When the land was allocated for the mosque, the villagers had hoped for a brighter future.

Mohammad Gamu (60), whose home overlooks the proposed site across the road, said, "I was born in this village like my father and forefathers. I built this house 15 years ago. We had hoped that my family's situation would improve after it was announced that the mosque would be built here. But nothing has been done in three years." Gamu's wife complained that she has not received any benefit of the PM Awas Yojana, Ujjwala scheme or the Kisan Samman Nidhi.

"Nobody in our family has a job and we work as labourers to earn a living. The construction of the mosque brought us some hope but now it seems that nothing will happen," she said.

The family members were hopeful that the new complex would bring visitors and they could set up a small business. They also expected a job for one family member at the complex.

"But not a single brick has been laid yet. By the time the mosque is completed, we may no longer be here," Gamu added.

Village head Jeet Bahadur Yadav said the prices of land soared following the announcement of the mosque complex's construction and property dealers were regularly visiting.

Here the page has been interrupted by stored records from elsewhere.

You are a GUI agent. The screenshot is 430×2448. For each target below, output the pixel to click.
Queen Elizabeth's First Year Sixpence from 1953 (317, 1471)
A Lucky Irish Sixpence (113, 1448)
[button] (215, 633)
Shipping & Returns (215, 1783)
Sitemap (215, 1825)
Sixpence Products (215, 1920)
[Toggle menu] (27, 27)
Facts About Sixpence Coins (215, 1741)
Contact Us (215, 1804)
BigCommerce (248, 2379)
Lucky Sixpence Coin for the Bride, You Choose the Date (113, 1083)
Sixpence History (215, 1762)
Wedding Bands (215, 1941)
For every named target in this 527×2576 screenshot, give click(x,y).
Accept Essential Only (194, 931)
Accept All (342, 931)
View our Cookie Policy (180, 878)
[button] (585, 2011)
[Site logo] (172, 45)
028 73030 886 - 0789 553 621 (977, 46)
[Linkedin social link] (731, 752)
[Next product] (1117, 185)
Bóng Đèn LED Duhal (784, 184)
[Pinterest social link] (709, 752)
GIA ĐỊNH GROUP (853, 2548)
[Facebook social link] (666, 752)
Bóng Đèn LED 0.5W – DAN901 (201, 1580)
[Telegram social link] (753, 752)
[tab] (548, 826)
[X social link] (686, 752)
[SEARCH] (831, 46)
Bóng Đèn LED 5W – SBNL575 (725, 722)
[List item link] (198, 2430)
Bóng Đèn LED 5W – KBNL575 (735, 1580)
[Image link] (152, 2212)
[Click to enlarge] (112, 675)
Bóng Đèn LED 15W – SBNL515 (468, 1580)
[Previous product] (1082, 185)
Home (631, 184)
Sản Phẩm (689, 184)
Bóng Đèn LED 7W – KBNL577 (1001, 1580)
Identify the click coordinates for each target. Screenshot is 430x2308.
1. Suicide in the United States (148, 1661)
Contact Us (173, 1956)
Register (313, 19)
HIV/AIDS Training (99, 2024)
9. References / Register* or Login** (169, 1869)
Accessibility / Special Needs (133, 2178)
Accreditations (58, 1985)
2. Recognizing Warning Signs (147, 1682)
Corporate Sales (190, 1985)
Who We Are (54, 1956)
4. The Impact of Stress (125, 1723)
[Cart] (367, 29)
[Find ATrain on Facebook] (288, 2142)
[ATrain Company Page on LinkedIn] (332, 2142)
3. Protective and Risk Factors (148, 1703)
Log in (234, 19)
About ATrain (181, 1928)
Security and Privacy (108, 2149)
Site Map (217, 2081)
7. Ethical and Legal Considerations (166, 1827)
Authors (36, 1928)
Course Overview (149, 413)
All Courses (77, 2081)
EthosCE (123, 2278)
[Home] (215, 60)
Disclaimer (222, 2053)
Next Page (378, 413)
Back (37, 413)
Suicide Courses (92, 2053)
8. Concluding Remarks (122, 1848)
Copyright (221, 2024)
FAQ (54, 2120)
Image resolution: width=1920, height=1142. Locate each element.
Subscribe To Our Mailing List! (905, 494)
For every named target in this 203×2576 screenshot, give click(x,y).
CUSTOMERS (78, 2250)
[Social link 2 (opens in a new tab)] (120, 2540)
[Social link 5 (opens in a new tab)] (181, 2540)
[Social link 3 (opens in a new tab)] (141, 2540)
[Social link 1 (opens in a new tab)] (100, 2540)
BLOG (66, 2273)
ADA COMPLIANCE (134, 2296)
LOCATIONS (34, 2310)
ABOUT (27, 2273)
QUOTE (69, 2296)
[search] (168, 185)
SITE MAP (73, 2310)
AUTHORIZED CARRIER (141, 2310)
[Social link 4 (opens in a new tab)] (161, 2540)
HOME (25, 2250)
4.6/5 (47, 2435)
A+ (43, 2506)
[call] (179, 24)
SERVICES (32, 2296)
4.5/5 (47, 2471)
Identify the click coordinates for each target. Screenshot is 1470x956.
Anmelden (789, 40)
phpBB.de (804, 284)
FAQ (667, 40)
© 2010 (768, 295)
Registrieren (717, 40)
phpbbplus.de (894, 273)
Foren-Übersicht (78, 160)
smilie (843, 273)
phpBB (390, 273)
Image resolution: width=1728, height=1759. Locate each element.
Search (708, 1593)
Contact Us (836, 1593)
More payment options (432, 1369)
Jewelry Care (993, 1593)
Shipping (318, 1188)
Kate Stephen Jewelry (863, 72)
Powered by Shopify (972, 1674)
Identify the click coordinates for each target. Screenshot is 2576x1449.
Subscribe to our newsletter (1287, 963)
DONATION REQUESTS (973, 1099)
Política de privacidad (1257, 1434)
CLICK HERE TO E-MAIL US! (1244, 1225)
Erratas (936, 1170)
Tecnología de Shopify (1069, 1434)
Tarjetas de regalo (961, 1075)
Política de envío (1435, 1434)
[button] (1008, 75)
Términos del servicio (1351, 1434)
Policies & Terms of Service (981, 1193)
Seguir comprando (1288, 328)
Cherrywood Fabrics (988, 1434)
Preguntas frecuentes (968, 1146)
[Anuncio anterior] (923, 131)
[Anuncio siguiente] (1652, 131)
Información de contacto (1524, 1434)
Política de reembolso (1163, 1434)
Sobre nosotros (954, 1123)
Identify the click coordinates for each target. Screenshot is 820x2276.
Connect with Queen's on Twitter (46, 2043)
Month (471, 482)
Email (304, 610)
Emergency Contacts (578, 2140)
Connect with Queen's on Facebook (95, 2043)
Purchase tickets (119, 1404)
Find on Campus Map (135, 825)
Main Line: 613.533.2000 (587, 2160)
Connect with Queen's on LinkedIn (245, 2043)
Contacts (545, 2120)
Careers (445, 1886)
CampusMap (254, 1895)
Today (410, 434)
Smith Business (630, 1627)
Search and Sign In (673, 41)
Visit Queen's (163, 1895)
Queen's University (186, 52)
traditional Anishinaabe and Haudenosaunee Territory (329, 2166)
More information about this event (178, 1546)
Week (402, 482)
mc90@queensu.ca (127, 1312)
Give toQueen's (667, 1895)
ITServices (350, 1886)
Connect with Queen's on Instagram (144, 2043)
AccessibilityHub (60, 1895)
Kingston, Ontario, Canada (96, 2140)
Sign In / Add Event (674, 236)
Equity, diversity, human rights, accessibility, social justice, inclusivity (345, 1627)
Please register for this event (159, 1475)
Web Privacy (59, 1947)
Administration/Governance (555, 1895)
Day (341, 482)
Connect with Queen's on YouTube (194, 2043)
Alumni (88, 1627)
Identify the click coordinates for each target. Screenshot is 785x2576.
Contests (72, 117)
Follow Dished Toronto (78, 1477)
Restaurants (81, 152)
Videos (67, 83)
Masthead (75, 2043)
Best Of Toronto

"Property dealers, both from the Ayodhya and nearby districts, frequent the village looking for property. Some villagers even entertain them but I don't think anybody is ready to sell their lands as of now," Yadav said.

"If people of the village get jobs, why will anybody sell their property and move out?" he asked.

But despite pessimism of several villagers, trust secretary Hussain remains confident.

"We are hopeful that we get the required clearance soon," he said.

(Except for the headline, this story has not been edited by NDTV staff and is published from a syndicated feed.)